> Work to do
**A)** Sum up the forum thread about meeting before the Trexlerton bike swap meet in two sentences.
**B)** Resume the forum thread about meeting before the Trexlerton bike swap meet, starting right after its last line.
>> BEGIN Source excerpt
# So where is everyone meeting the night before Trexlerton Bike swap meet in PA???



## THEGOLDENGREEK (Sep 27, 2013)

Well since we can't go there and set up the night before like last year cause its its not allowed this year. I heard a few where going to be at the walmart parking lot or the Super WAWA. Let me know ill bring the keg!


----------



## JOEL (Sep 28, 2013)

I'm not feeling that adventurous... Super 8.


----------



## scrubbinrims (Sep 29, 2013)

I'll be at the Holiday Inn in Breningsville, they have nice sports bar, but might do some foraging in the Walmart parking lot beforehand.
Chris


----------



## THEGOLDENGREEK (Sep 29, 2013)

Is the walmart close to the bicycle meet chris??


----------



## jd56 (Oct 1, 2013)

*NEED ADDRESSES  for my travels there*

Might be coming afterall...if the truck is ready in time.....so please someone give me the address for the swapmeet location and the Walmart that everyone is meeting at the night before 
I need to put it in my GPS.

The wife says for my anniversary present I can go to the show....I love my wife, and yes she is the boss.


----------



## bike (Oct 1, 2013)
>> END Source excerpt
>> BEGIN Records supplied
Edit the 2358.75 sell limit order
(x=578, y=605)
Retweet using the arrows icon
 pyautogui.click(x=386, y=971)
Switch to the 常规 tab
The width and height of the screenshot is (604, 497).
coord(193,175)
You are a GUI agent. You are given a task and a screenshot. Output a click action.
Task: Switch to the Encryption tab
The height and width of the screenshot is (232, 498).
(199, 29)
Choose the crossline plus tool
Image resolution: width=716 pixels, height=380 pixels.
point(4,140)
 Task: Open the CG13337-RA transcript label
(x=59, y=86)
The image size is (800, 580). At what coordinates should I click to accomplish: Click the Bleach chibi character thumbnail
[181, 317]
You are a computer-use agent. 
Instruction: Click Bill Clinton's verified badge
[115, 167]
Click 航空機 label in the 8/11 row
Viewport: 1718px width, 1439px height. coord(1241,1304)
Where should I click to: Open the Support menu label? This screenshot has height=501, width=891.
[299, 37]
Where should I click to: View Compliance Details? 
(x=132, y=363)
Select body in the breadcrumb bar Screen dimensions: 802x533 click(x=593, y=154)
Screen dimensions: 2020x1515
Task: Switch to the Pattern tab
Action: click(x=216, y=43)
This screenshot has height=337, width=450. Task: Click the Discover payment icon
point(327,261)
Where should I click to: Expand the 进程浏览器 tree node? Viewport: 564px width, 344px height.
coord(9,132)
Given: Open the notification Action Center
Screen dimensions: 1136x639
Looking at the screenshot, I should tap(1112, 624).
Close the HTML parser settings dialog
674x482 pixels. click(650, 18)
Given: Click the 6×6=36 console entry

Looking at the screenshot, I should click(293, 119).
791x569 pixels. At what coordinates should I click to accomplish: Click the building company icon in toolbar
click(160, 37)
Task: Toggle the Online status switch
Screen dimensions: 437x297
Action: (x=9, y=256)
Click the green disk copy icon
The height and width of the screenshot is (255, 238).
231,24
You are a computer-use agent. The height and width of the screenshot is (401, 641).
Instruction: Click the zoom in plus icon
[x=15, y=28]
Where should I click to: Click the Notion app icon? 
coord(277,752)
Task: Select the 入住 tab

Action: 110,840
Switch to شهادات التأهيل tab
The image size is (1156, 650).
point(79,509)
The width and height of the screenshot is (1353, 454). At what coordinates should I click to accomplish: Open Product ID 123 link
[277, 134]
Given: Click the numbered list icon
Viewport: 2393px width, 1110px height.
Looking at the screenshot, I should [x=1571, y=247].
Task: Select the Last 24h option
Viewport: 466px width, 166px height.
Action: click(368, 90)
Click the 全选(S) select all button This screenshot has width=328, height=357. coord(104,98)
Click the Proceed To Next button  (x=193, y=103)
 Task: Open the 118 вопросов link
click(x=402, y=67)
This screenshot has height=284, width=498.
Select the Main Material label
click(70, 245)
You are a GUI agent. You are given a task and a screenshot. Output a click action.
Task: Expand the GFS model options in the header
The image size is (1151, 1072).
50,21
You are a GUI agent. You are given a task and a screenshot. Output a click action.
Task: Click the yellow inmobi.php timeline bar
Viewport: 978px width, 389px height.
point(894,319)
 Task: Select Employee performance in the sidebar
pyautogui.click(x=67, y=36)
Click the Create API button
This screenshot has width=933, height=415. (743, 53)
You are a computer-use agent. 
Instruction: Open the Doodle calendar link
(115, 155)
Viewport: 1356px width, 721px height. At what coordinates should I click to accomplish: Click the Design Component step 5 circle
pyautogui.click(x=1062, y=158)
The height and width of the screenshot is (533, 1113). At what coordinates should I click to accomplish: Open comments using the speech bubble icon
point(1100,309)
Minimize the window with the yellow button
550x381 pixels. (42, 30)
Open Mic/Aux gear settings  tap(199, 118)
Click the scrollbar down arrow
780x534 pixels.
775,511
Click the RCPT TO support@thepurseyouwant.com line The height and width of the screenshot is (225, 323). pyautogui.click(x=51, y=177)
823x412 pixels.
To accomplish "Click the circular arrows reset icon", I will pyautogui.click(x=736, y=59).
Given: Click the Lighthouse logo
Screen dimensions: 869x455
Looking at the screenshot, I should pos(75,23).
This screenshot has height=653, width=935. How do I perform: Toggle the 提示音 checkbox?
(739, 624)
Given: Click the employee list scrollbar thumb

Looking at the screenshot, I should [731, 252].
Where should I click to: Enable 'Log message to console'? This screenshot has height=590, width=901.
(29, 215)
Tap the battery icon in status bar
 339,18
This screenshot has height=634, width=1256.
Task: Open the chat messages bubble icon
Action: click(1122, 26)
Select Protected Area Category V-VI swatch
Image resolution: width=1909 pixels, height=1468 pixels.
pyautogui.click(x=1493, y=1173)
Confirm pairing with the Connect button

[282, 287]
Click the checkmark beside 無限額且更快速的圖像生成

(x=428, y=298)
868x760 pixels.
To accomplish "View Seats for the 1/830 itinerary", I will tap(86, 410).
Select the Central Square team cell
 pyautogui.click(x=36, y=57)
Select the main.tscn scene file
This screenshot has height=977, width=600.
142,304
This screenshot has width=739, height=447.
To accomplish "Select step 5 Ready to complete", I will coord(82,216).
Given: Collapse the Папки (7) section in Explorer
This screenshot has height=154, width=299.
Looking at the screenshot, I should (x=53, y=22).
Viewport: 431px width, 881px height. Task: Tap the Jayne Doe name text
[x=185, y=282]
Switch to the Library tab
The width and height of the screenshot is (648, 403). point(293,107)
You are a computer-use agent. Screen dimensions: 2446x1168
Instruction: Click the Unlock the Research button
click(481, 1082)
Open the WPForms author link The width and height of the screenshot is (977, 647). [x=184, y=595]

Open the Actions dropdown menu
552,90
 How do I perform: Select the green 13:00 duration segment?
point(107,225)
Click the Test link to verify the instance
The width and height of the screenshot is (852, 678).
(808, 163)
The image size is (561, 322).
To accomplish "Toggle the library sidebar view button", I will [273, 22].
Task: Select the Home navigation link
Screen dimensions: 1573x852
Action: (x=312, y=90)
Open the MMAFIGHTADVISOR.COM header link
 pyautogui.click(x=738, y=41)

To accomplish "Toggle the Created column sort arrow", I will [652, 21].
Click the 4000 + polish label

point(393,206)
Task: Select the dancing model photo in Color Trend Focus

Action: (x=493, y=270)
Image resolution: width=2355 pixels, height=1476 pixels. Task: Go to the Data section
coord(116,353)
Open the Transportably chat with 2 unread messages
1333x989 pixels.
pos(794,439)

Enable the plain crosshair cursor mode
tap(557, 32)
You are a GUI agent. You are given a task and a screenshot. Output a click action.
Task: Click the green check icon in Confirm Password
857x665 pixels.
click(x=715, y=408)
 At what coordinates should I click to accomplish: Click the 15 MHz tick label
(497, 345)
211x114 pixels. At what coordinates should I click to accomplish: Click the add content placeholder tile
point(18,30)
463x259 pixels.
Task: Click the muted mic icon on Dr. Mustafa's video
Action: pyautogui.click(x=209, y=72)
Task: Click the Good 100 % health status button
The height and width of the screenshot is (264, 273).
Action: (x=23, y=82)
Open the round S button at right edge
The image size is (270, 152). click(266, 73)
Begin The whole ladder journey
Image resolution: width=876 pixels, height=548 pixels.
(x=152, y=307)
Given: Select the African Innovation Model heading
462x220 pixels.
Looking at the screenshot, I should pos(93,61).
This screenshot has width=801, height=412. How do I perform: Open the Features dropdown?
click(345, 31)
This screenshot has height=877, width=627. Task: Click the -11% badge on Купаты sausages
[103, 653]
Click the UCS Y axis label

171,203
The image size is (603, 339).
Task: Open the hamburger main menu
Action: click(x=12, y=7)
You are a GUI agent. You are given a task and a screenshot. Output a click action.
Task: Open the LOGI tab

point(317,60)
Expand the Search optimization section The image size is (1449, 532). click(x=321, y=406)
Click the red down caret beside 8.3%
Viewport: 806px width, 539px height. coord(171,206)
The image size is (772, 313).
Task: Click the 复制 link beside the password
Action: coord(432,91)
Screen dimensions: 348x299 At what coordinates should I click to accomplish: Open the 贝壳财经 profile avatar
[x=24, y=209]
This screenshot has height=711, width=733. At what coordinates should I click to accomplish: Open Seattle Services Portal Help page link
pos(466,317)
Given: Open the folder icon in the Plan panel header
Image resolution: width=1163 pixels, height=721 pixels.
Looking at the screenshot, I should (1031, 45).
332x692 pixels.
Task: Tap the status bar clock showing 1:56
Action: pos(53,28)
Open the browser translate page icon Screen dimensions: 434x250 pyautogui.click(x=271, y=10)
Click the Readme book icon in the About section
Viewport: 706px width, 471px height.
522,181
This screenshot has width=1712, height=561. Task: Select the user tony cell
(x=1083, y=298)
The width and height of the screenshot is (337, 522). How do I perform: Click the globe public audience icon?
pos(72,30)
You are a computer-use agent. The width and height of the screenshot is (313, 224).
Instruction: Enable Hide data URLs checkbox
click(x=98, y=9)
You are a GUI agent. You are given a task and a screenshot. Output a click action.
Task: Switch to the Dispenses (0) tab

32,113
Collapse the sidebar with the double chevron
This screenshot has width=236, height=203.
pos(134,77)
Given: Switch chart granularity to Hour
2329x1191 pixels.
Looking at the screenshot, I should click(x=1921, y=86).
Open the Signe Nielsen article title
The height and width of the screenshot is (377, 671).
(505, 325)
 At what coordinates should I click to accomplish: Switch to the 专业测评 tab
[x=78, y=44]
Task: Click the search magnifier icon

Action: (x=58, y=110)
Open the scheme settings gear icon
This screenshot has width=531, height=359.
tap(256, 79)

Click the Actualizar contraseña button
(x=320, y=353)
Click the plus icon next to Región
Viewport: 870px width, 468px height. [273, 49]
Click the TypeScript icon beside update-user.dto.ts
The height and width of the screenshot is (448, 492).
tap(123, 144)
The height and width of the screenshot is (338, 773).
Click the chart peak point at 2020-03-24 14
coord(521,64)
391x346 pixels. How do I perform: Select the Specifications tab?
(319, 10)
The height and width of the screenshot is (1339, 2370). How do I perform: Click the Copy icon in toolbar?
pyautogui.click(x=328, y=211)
>> END Records supplied
> Answers to each task
**A)** Forum members discuss where to gather the night before the Trexlerton bike swap meet in Pennsylvania, since setting up at the site the night before is not allowed this year, and the options mentioned include the Walmart parking lot, the Super WAWA, a Super 8, and the Holiday Inn in Breningsville. One member asks for the addresses of the swap meet and the Walmart so he can put them in his GPS, saying he might come if his truck is ready and that his wife is letting him go as his anniversary present.

**B)**
*bonna be a bummer if there is no agreed meeting*

spot

http://www.walmart.com/storeLocator...xlertown&edit_object_id=2641&continue=&sfatt=

walmart 2.x miles east on hamilton blvd would seem to be it hope the link works


----------



## stingrayjoe (Oct 1, 2013)

*Agreed*

Would be best to all agree on one place to meet and have some early swapping. Sounds like Walmart promotes people camping in their lot it guarantees sales for them.


----------



## nj_shore (Oct 1, 2013)

First time going to PA. I went to Englishtown Raceway Park Swap Meet this past weekend and all the bike boys told me to head to up to Trexlertown.  No camping is a drag coming from hours away.

I have been trying to get a vendor spot and can't get in contact with Paul Baskin.  I left 2 voicemails, and today the box is full.  I hope everything is alright.

Anyone know of another contact I can get in touch with for a vendor spot?  

I have about 30 awesome bikes I'm trying to get there.  Sounds like an awesome time!

Steve V


----------



## bike (Oct 1, 2013)

*Plenty of vending spots at trex*

no worriessssss


----------



## nj_shore (Oct 1, 2013)

Spoke to Paul just now.  Said to show up and the spots are available.  See ya'll there!


----------



## bike (Oct 3, 2013)

*Scrambling to get packed*

25+ years of bike swaps you would think I would be ready!


----------



## bike (Oct 3, 2013)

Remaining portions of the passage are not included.